** Exercise requirements **
Format the rows starting at the line containing "At what coordinates should I click to accomplish: Choose" and ending at the line containing "point(600,218)" as a numbered list, leaving out any blank lines.

[Dataset entries]
Begin

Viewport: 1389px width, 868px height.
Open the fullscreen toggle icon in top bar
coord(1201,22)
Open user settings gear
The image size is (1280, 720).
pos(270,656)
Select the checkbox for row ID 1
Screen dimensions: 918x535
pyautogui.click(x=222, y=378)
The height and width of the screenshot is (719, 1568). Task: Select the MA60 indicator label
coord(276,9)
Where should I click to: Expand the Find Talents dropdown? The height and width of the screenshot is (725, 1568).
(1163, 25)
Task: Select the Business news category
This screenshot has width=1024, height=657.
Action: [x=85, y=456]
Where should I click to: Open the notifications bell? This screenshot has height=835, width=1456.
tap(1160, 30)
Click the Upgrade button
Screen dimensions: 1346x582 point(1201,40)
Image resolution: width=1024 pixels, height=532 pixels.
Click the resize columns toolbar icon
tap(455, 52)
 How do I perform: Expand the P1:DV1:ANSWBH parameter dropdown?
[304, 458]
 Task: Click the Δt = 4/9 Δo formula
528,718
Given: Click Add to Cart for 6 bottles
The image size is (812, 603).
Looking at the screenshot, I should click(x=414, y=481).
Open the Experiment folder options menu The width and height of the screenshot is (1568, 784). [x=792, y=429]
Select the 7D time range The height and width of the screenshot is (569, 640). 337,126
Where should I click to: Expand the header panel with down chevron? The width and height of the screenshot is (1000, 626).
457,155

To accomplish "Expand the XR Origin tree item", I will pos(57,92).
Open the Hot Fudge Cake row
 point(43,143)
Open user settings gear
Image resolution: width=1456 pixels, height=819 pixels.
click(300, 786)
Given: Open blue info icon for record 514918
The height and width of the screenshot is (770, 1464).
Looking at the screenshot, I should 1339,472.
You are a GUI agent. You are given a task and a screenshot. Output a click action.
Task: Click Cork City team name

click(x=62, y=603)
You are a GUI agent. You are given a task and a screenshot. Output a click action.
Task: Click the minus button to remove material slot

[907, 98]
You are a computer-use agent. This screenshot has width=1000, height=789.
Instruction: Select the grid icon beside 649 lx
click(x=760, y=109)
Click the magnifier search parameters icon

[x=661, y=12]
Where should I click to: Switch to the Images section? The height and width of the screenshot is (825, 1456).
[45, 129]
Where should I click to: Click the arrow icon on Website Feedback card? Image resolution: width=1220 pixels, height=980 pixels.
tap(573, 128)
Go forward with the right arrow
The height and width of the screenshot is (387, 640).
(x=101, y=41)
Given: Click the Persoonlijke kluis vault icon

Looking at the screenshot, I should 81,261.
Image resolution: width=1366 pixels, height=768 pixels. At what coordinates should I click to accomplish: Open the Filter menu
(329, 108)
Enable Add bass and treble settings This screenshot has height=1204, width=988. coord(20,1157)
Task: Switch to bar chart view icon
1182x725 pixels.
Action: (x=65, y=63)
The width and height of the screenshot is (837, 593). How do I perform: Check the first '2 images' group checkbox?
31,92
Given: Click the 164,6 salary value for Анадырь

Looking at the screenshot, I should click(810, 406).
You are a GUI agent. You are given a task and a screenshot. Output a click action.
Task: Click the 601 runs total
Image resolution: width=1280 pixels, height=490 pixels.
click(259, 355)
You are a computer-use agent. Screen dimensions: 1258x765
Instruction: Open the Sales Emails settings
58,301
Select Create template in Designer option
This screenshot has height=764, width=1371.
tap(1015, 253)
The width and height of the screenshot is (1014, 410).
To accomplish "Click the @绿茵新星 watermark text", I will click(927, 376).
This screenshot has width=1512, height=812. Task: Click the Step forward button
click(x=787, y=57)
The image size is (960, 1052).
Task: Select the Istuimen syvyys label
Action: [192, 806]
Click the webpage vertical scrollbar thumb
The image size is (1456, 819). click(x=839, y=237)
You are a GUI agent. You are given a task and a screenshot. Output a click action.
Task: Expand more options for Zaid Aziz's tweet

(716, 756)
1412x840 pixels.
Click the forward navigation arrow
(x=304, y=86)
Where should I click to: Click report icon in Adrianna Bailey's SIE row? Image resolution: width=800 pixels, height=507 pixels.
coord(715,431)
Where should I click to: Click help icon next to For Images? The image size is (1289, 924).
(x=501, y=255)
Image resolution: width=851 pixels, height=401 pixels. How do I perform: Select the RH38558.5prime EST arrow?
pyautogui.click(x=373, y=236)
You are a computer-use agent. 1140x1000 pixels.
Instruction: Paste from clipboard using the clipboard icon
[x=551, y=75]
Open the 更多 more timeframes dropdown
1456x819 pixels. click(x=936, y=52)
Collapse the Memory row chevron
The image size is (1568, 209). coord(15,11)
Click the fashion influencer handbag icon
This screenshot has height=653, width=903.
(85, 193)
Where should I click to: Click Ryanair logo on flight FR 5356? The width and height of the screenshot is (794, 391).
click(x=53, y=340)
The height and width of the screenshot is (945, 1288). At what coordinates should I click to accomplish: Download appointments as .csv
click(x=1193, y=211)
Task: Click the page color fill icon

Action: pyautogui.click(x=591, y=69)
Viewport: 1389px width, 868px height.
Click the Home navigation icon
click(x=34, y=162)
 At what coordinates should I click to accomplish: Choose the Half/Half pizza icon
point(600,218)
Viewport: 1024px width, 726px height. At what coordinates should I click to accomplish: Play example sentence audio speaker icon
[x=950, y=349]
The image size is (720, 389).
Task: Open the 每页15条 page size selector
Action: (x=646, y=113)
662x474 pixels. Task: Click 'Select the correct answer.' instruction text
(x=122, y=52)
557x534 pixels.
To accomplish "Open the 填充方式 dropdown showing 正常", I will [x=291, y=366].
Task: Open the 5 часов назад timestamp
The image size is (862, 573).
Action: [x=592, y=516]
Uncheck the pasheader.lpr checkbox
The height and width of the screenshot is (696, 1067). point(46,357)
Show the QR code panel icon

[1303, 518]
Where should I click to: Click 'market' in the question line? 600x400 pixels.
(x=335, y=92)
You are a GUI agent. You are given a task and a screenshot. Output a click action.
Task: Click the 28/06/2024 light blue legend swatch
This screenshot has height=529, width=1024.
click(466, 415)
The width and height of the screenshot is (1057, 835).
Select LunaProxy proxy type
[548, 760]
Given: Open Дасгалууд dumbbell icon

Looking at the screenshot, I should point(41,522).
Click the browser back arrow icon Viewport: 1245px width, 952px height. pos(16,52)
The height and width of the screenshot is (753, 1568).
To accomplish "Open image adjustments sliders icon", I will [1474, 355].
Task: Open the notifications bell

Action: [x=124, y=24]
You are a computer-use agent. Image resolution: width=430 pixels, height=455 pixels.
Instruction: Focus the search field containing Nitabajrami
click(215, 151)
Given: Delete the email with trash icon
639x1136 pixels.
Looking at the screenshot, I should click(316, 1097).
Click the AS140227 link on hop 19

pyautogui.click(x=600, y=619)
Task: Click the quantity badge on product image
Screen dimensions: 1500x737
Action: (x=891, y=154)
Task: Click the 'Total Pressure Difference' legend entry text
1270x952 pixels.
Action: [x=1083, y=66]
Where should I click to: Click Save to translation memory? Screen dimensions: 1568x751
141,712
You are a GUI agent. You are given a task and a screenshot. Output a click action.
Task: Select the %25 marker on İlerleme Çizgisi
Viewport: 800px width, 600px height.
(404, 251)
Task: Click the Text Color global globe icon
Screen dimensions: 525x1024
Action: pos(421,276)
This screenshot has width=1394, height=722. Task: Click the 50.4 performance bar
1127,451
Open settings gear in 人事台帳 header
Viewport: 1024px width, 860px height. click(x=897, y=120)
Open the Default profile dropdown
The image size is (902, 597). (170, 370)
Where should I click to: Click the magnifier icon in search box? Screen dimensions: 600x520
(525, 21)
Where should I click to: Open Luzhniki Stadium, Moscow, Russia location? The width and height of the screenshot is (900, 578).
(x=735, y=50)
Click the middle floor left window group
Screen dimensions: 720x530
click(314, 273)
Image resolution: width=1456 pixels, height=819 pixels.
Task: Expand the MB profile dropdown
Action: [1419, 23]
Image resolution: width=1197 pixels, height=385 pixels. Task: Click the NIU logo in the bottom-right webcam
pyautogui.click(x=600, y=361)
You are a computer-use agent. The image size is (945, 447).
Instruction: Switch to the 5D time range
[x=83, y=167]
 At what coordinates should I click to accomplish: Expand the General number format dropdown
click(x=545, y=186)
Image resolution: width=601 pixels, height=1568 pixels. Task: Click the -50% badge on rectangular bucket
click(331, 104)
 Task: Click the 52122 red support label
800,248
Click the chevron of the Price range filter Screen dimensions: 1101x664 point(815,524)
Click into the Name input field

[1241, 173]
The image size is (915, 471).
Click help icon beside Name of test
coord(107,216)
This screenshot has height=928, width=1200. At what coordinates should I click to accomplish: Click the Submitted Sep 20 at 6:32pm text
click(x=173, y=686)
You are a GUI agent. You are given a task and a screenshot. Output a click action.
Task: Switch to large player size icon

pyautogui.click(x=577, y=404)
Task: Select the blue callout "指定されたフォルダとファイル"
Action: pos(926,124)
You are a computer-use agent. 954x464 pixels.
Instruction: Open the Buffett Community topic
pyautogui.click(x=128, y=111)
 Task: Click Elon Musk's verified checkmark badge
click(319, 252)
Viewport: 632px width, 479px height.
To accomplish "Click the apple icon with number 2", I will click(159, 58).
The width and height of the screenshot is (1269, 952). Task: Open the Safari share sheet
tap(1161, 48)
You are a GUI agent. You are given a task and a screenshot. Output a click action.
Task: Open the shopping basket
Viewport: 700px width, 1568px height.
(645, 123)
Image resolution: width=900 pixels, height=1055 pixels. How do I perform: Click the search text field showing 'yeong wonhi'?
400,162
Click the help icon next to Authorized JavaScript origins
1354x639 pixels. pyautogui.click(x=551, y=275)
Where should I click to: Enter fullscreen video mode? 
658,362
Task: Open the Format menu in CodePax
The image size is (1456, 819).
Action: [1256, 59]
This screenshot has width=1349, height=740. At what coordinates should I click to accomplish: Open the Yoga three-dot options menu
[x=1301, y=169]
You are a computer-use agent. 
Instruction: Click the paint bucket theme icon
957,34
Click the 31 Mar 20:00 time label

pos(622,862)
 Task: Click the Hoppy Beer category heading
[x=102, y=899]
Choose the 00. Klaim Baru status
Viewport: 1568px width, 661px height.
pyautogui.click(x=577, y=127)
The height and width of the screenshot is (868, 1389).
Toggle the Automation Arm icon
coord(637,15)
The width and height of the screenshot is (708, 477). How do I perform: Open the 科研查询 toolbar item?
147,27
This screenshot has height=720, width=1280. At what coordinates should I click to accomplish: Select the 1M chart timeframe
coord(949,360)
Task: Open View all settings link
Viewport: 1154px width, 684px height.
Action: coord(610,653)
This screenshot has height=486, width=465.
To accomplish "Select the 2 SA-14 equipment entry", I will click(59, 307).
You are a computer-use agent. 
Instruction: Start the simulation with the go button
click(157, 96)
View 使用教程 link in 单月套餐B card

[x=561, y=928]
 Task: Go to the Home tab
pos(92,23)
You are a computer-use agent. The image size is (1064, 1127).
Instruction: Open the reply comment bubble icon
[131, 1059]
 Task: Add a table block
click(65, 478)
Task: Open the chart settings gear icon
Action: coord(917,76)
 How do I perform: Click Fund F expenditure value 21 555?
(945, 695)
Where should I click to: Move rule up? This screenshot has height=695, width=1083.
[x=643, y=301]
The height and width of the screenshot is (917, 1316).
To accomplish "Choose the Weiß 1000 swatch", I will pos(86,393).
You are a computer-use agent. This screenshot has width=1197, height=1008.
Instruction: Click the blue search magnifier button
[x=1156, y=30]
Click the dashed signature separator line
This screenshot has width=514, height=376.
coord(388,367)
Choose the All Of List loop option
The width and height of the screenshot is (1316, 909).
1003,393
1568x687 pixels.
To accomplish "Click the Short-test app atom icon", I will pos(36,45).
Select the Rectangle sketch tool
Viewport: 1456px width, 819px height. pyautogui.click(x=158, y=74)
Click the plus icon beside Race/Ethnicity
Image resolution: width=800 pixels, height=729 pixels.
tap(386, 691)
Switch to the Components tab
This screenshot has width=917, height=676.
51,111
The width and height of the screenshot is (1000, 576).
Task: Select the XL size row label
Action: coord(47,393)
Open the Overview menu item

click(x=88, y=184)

End

** Answer for the task **
1.  At what coordinates should I click to accomplish: Choose the Half/Half pizza icon
2. point(600,218)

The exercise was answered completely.